In prepubertal boys:

  • Premature puberty
  • Premature closure of epiphyseal plates

In foetus:

  • Dysgenesis of external genital organs

In all ages and genders:

  • Acne
  • Sodium and water retention
  • Alopecia
  • Hepatotoxicity – only with 17α-alkylated derivatives
  • Polycythaemia
  • Musculoskeletal effects
    • Increased muscle strength
    • Myalgia
    • Tendon rupture
  • Cardiovascular effects
    • Increased LDL
    • Decreased HDL
  • Mental changes
    • Increased aggressiveness
    • Depression
    • Psychosis

Anabolic steroids

Androgens in high doses are abused by people to increase muscle mass and physical performance.

Many androgens, both marketed for medical use and not, are abused as anabolic steroids:

  • Testosterone
  • Dihydrotestosterone
  • 17α-alkylated testosterone derivatives
    • Nandrolone
    • Oxandrolone
    • Trenbolone
  • Tetrahydrogestrinone

and many more.

They are often used in high doses which makes the side effects mentioned above even worse than when used in therapeutic doses.

Antiandrogens

Antiandrogens is a term used to describe all drugs who have antiandrogen activity. Some use it to just refer to the androgen receptor antagonists.

  • Weak progestins
    • Cyproterone (acetate)
    • Chlormadinone (acetate)
  • Androgen receptor antagonists
    • Flutamide
    • Nilutamide
    • (Spironolactone)
  • 5α-reductase inhibitors
    • Finasteride
    • Dutasteride
  • Long-acting GnRH agonists, antagonists
    • Leuprolide
    • Degarelix
    • See topic 60
  • Abiraterone

Indications:

  • Hirsutism
  • Acne
  • Alopecia
  • Prostate hyperplasia
    • 5α-reductase
  • Prostate cancer
    • GnRH agonists or antagonists
    • Androgen receptor antagonists
  • Premature puberty in boys

GnRH agonists or antagonists can be used to induce medical castration.

Mechanism of action:

Cyproterone (acetate) and chlormadinone (acetate) are weak progestins. Due to their progestin action they inhibit gonadotropin secretion, which decreases the synthesis of testosterone.

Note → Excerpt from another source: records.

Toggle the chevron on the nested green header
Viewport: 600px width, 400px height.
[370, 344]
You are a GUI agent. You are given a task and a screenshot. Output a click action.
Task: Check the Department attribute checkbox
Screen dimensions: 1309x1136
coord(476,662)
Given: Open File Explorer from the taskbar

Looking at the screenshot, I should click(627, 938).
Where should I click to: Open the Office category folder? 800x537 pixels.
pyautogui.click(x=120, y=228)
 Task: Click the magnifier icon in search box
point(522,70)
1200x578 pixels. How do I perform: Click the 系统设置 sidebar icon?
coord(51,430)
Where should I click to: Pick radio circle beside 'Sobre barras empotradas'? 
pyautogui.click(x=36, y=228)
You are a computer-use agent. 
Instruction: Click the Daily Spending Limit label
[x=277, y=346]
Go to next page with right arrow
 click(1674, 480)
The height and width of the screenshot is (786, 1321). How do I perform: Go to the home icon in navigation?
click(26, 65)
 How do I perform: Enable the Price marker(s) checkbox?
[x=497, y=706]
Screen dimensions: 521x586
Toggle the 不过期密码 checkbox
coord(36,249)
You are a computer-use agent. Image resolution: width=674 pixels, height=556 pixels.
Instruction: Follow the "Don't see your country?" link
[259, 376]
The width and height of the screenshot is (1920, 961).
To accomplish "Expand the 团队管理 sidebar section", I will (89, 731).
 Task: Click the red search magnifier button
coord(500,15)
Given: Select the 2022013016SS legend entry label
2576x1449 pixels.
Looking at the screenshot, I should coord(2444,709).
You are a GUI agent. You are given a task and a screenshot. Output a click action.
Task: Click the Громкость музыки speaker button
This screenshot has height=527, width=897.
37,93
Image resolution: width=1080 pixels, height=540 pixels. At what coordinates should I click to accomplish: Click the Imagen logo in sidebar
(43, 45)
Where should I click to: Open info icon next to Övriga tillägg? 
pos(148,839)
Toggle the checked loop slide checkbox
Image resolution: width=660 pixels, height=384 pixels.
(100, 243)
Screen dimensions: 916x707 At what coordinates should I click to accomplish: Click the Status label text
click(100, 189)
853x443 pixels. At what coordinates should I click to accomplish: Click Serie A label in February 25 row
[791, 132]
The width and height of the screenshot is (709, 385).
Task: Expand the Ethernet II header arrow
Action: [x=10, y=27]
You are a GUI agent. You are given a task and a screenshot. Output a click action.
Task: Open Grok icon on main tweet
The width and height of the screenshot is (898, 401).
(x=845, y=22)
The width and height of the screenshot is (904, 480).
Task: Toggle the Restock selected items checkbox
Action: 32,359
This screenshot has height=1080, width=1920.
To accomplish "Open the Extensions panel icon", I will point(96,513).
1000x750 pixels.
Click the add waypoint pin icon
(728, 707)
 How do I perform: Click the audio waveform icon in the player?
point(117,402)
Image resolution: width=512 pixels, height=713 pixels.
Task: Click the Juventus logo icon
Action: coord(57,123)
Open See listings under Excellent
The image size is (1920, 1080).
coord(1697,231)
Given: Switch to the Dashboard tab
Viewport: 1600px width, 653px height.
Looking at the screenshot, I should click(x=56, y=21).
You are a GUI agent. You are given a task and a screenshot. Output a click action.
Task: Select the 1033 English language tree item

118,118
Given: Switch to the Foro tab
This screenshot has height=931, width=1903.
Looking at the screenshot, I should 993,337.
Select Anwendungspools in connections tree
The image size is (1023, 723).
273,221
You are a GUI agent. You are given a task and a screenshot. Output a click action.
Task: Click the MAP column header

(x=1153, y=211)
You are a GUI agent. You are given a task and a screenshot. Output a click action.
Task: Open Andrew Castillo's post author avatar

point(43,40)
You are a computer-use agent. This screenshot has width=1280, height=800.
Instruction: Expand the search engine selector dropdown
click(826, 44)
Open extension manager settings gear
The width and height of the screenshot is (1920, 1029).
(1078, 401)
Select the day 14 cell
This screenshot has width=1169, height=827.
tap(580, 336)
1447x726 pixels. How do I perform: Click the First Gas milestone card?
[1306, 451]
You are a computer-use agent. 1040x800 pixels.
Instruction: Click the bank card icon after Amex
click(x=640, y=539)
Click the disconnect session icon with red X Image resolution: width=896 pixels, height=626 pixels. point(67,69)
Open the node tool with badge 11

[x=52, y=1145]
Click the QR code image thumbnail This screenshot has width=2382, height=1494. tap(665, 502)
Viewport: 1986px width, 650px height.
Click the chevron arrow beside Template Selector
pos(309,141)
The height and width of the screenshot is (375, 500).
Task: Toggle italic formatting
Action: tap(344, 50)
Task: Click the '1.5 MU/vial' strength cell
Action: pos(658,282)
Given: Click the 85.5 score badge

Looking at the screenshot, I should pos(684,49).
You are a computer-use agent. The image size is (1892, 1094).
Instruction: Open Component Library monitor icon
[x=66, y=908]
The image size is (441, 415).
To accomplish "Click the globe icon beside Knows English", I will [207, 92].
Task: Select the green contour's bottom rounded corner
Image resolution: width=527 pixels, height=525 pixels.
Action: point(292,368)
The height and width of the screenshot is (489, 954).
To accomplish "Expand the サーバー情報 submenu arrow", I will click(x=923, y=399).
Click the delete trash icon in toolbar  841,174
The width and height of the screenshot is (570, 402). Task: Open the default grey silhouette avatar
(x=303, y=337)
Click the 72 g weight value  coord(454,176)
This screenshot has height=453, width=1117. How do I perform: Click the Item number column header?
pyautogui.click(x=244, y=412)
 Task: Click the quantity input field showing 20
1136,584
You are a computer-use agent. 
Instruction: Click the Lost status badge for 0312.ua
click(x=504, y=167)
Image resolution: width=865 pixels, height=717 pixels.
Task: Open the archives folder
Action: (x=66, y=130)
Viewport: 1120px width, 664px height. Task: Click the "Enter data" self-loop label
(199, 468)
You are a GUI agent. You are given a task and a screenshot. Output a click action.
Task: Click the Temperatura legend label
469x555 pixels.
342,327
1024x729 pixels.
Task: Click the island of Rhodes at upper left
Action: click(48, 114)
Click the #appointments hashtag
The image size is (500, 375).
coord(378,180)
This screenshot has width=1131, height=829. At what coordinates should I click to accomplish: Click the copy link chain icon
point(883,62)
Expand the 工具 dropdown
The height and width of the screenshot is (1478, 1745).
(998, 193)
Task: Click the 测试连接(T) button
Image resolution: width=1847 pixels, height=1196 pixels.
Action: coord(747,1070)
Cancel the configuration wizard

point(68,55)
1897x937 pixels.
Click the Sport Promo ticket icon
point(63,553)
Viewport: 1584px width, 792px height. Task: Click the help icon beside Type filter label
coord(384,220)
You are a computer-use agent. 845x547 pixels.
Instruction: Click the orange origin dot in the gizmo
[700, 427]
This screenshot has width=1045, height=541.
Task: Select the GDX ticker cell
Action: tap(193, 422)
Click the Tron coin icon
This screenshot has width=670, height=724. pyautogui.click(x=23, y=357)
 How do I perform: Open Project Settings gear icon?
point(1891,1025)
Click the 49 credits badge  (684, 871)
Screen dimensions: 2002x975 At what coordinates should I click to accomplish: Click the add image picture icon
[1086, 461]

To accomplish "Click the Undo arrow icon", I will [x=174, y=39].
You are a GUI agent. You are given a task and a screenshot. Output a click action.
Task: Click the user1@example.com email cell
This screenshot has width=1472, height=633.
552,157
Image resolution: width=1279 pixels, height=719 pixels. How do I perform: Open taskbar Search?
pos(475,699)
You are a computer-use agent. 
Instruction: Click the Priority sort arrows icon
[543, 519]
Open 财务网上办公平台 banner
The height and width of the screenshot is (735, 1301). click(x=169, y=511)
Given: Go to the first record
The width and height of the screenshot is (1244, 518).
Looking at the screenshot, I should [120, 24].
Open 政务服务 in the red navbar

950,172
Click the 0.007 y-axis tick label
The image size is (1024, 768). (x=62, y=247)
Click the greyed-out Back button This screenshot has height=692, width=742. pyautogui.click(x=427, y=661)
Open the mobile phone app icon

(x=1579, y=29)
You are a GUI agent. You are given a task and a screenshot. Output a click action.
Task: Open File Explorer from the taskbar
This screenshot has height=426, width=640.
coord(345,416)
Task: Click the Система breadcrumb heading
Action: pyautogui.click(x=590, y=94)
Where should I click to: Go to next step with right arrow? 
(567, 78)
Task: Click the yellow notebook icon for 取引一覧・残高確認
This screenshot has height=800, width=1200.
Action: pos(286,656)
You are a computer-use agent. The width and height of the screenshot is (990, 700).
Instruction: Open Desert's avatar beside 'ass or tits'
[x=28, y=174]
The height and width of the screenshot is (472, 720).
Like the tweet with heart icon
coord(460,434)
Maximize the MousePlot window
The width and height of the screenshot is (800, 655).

Flutamide and nilutamide are nonsteroidal androgen receptor antagonists. However, this inhibits the negative-feedback effect of testosterone on the hypothalamus and pituitary, which indirectly increases testosterone synthesis. For this reason, they’re often combined with GnRH agonists or antagonists.

You’d think that GnRH agonists would just stimulate further testosterone disease. However, since they’re present continuously and not in a pulsatile manner (like physiological GnRH) they actually inhibit the pituitary gland. They do cause an initial surge in testosterone, however.

5α-reductase converts testosterone to the more potent dihydrotestosterone in target tissues. By blocking these enzymes finasteride and dutasteride elicit an antiandrogen effect.

Abiraterone inhibits the enzyme CYP17A1 which has two activities, 17α-hydroxylase and 17,20-lyase. These enzymes are involved in the synthesis of androgens but also cortisol and oestrogens.

Spironolactone block androgen receptors in addition to blocking mineralocorticoid receptors. It also inhibits 17α-hydroxylase.

Side effects:

Gynecomastia, tiredness, reduced libido, impotence, increased hair growth, etc.

Abiraterone indirectly increases the production of aldosterone by re-routing the substrates of steroid hormones to aldosterone instead of androgens, cortisol and oestrogens. This causes sodium and water retention, hypertension and hypokalaemia.